What you need to do:
Within the records below is a range that opens at the line with "Task: Open the DICTIONNAIRE tab" and closes at the line with "Viewport: 588px width, 365px height.". Return that range word for word, both ends included, and only that range.

Collected data:
------------------------------

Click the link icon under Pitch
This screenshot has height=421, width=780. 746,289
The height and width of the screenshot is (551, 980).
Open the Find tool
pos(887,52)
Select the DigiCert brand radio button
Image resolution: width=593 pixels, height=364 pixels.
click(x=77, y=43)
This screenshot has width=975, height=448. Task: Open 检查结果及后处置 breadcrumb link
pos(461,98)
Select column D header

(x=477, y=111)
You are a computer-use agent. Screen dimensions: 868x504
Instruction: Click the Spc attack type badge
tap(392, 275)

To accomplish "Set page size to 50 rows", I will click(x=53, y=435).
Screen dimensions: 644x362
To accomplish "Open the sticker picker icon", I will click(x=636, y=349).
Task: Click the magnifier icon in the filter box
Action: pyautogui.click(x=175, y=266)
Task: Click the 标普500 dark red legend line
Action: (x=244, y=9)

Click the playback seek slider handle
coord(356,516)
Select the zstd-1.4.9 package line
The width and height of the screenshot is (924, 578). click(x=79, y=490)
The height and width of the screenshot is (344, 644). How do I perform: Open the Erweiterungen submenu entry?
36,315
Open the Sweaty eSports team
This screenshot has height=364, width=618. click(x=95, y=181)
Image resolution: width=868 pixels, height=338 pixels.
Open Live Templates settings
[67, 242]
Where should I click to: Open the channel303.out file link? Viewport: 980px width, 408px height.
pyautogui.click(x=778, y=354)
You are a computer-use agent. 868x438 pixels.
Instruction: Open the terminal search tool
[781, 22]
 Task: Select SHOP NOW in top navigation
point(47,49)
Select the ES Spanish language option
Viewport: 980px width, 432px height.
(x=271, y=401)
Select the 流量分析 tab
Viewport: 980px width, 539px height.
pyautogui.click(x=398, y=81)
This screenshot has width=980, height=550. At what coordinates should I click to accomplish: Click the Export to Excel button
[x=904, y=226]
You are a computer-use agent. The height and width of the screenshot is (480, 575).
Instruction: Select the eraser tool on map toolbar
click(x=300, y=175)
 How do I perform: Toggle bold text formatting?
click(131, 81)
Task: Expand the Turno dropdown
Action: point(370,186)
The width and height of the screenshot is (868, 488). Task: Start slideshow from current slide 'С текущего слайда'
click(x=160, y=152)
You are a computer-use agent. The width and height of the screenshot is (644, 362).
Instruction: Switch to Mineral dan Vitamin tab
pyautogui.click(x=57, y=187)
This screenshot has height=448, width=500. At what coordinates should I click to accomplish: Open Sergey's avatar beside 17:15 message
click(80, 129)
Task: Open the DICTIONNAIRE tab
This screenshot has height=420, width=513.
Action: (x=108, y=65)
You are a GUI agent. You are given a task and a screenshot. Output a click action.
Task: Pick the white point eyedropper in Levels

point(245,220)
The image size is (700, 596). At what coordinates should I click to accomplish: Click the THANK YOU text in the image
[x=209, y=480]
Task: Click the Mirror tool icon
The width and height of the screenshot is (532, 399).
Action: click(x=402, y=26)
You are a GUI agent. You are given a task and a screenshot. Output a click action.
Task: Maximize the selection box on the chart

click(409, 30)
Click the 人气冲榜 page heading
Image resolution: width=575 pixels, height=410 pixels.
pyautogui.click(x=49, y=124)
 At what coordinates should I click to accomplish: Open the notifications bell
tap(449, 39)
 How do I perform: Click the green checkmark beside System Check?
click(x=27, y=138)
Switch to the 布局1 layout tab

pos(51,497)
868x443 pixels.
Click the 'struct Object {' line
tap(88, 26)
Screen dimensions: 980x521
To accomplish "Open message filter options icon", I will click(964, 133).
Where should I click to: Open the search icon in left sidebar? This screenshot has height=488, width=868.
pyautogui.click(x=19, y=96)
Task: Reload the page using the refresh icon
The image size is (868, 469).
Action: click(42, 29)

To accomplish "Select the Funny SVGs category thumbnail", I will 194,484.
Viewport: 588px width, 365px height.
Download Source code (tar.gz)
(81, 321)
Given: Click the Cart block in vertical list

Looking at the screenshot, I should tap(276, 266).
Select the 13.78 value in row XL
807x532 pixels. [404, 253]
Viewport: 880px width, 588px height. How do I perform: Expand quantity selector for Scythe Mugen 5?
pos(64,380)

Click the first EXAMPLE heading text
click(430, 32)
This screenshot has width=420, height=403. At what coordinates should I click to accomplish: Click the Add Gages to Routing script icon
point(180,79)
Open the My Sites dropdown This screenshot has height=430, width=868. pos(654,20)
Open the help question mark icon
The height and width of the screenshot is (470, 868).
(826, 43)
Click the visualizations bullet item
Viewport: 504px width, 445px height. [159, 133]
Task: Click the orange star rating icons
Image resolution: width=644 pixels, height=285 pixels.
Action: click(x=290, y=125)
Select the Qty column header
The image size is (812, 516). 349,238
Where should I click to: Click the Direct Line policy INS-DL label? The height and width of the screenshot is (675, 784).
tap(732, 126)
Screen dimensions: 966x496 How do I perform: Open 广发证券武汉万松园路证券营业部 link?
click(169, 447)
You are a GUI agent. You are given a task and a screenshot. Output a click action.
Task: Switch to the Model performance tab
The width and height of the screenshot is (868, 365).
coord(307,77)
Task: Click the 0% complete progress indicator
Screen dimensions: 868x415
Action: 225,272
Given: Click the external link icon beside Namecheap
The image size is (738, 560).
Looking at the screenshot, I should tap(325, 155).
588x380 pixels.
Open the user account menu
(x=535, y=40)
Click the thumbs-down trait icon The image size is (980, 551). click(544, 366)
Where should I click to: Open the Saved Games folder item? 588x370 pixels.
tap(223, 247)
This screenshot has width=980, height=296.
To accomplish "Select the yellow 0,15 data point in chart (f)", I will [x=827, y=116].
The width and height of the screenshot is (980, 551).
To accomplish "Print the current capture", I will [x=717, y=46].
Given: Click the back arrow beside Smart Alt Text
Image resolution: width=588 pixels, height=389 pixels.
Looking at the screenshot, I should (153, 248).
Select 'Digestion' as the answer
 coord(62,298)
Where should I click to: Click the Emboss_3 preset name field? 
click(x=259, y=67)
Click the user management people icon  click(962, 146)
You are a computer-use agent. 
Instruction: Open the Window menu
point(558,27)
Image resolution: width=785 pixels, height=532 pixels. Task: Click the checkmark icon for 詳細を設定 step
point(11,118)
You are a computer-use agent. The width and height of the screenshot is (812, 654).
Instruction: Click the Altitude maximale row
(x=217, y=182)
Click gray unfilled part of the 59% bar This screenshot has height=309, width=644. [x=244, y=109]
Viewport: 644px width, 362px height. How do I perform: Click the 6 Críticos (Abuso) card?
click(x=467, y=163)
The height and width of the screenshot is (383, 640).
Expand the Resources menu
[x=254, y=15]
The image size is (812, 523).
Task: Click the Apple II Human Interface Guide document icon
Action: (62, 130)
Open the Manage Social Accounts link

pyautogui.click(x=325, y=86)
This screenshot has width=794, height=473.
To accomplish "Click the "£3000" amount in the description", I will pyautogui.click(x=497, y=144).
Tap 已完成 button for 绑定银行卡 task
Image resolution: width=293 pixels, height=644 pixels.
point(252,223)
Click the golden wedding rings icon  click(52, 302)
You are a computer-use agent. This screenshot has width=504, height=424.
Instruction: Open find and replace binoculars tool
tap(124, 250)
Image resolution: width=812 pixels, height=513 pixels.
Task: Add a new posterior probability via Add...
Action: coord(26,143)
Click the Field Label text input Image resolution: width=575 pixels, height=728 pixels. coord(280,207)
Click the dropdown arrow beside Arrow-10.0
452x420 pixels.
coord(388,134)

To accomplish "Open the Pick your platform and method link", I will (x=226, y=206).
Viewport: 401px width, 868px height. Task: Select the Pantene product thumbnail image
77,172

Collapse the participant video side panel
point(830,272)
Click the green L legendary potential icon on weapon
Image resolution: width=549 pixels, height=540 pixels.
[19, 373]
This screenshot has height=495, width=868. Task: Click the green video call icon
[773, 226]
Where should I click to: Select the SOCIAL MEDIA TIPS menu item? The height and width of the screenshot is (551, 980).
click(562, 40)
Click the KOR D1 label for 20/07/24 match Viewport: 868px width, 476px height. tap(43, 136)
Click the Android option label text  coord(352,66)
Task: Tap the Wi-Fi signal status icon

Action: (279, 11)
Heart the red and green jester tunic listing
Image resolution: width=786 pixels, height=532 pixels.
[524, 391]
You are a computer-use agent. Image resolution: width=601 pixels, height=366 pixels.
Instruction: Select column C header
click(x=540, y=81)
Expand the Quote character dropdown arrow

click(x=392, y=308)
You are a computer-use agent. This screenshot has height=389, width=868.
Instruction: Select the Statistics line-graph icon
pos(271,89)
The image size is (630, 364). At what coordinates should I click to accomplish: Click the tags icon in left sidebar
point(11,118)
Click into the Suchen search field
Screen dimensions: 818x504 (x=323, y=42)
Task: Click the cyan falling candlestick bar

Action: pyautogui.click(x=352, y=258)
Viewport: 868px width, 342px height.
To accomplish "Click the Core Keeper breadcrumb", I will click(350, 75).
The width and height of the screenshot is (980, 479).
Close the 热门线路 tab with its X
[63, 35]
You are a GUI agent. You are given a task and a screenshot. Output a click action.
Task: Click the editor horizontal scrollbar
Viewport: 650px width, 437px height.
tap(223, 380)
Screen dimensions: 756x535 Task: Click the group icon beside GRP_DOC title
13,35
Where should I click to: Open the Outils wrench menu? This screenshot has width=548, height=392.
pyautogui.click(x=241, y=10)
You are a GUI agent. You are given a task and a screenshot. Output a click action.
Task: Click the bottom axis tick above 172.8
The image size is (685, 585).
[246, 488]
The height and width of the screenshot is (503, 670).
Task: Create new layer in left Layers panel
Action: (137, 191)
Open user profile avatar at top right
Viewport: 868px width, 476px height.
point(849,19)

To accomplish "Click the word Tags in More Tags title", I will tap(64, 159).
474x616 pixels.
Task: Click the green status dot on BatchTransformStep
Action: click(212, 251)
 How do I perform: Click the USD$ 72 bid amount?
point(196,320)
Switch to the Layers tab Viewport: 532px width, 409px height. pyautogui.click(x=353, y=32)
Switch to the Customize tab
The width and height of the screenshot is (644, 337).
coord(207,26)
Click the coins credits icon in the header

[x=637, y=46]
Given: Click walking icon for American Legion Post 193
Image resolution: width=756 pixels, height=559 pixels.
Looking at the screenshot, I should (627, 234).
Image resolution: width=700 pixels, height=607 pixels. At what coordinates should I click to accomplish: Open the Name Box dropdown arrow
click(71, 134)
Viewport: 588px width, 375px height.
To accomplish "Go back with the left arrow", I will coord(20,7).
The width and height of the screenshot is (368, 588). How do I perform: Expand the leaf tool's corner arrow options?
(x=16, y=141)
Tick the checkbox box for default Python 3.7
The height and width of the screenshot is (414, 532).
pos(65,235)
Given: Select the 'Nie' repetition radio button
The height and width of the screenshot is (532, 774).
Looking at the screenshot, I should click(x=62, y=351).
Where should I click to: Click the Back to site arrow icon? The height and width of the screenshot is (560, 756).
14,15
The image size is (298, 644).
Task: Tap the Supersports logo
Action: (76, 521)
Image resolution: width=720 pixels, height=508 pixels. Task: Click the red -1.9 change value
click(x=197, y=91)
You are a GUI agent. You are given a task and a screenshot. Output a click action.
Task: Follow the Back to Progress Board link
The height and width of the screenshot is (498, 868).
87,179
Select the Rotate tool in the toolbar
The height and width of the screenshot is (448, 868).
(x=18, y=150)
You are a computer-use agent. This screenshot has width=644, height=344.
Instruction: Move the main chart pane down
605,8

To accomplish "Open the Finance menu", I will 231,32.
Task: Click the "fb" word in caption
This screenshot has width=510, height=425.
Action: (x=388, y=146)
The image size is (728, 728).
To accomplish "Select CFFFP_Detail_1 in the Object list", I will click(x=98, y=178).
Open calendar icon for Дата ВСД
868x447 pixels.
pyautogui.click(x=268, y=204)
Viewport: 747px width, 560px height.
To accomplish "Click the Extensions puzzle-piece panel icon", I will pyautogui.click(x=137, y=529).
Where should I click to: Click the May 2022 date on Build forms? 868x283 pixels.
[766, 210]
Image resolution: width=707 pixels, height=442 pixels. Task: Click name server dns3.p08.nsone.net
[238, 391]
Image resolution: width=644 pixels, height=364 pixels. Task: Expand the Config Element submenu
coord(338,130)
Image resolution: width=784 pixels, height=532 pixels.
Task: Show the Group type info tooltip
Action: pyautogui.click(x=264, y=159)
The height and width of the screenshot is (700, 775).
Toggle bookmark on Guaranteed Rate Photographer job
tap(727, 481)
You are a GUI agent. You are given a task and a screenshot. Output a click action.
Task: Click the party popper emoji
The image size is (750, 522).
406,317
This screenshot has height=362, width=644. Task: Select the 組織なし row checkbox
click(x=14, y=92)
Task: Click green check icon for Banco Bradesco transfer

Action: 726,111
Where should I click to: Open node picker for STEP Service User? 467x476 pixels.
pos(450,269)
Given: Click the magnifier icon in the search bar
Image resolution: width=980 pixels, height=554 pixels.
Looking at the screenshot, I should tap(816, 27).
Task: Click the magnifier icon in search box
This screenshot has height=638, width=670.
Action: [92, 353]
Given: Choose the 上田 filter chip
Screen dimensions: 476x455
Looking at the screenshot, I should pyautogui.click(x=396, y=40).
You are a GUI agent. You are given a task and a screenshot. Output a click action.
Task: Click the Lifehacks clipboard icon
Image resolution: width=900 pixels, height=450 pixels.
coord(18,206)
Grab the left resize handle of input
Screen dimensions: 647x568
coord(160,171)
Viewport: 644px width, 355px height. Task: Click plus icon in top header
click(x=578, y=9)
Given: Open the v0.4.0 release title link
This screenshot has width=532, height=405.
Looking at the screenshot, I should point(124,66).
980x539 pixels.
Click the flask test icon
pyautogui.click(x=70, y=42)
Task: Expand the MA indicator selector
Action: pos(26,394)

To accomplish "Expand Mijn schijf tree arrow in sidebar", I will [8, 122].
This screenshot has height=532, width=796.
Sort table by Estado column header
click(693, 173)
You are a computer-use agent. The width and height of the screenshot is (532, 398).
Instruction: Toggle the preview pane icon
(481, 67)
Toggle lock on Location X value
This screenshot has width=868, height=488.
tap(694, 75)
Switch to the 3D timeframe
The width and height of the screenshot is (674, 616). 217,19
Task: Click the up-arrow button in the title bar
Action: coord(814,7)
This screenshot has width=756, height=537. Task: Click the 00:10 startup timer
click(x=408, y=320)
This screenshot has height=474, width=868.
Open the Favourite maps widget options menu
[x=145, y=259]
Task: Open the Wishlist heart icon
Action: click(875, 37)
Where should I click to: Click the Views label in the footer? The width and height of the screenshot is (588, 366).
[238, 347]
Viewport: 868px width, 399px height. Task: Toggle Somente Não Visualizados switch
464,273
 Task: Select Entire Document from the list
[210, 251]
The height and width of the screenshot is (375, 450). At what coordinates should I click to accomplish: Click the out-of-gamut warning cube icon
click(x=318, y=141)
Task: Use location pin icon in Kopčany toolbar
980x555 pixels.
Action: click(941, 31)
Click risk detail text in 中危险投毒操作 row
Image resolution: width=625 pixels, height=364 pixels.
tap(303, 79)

------------------------------

Output for this task:
Task: Open the DICTIONNAIRE tab
This screenshot has height=420, width=513.
Action: (x=108, y=65)
You are a GUI agent. You are given a task and a screenshot. Output a click action.
Task: Pick the white point eyedropper in Levels

point(245,220)
The image size is (700, 596). At what coordinates should I click to accomplish: Click the THANK YOU text in the image
[x=209, y=480]
Task: Click the Mirror tool icon
The width and height of the screenshot is (532, 399).
Action: click(x=402, y=26)
You are a GUI agent. You are given a task and a screenshot. Output a click action.
Task: Maximize the selection box on the chart

click(409, 30)
Click the 人气冲榜 page heading
Image resolution: width=575 pixels, height=410 pixels.
pyautogui.click(x=49, y=124)
 At what coordinates should I click to accomplish: Open the notifications bell
tap(449, 39)
 How do I perform: Click the green checkmark beside System Check?
click(x=27, y=138)
Switch to the 布局1 layout tab

pos(51,497)
868x443 pixels.
Click the 'struct Object {' line
tap(88, 26)
Screen dimensions: 980x521
To accomplish "Open message filter options icon", I will click(964, 133).
Where should I click to: Open the search icon in left sidebar? This screenshot has height=488, width=868.
pyautogui.click(x=19, y=96)
Task: Reload the page using the refresh icon
The image size is (868, 469).
Action: click(42, 29)

To accomplish "Select the Funny SVGs category thumbnail", I will 194,484.
Viewport: 588px width, 365px height.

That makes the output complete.